BEGIN Records for this task

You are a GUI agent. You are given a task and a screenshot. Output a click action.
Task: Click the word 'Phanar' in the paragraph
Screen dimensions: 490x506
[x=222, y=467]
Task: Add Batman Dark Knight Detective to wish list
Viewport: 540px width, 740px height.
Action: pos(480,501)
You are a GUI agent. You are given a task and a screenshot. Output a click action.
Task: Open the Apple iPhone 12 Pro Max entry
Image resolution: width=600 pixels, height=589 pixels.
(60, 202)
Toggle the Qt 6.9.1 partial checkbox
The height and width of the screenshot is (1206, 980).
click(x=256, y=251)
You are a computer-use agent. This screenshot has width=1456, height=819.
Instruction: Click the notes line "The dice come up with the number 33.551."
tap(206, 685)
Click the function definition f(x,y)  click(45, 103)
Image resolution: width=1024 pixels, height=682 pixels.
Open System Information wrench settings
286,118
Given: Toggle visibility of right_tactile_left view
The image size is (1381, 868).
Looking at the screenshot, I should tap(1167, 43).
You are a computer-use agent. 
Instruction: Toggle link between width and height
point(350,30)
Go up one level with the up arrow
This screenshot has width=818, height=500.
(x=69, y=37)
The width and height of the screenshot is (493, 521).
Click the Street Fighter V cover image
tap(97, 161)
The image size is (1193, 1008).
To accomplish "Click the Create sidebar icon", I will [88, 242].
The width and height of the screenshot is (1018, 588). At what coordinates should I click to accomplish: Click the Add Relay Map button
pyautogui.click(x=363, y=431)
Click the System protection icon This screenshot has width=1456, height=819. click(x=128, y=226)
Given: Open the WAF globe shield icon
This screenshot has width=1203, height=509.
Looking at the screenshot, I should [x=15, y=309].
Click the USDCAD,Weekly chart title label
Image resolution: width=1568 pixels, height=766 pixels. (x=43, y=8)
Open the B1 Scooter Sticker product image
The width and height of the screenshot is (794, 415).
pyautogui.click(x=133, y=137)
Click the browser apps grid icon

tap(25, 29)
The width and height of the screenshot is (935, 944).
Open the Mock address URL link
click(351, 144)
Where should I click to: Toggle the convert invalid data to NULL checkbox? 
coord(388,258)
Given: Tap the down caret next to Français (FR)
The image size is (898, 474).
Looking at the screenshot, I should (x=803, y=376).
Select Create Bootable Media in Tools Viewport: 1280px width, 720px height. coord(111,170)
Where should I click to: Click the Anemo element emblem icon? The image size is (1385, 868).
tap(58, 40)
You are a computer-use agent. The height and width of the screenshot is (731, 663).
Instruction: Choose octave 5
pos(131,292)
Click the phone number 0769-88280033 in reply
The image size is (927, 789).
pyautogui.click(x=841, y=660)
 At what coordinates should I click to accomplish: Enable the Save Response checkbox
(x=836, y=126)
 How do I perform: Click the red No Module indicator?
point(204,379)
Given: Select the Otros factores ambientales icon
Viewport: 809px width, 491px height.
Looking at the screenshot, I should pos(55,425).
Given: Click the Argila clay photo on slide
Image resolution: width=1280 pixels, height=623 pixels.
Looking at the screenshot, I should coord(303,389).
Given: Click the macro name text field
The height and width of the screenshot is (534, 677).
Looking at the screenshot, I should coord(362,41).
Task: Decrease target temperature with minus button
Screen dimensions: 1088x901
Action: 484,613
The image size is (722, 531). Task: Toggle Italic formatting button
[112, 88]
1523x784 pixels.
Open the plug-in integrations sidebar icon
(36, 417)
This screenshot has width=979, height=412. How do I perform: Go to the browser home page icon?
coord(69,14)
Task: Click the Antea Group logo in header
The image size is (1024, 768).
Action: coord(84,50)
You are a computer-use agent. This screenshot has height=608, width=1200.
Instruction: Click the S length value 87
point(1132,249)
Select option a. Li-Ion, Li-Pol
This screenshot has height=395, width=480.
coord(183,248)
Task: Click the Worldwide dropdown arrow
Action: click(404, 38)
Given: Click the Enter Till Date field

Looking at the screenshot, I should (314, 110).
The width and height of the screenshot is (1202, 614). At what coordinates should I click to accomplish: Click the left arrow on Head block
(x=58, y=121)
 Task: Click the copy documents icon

END Records for this task

Description of the task ->
Pull out each line of the entries that contains "agent".

Response to this exercise ->
You are a GUI agent. You are given a task and a screenshot. Output a click action.
You are a GUI agent. You are given a task and a screenshot. Output a click action.
You are a computer-use agent. This screenshot has width=1456, height=819.
You are a computer-use agent. 
You are a computer-use agent. The height and width of the screenshot is (731, 663).
You are a computer-use agent. This screenshot has height=608, width=1200.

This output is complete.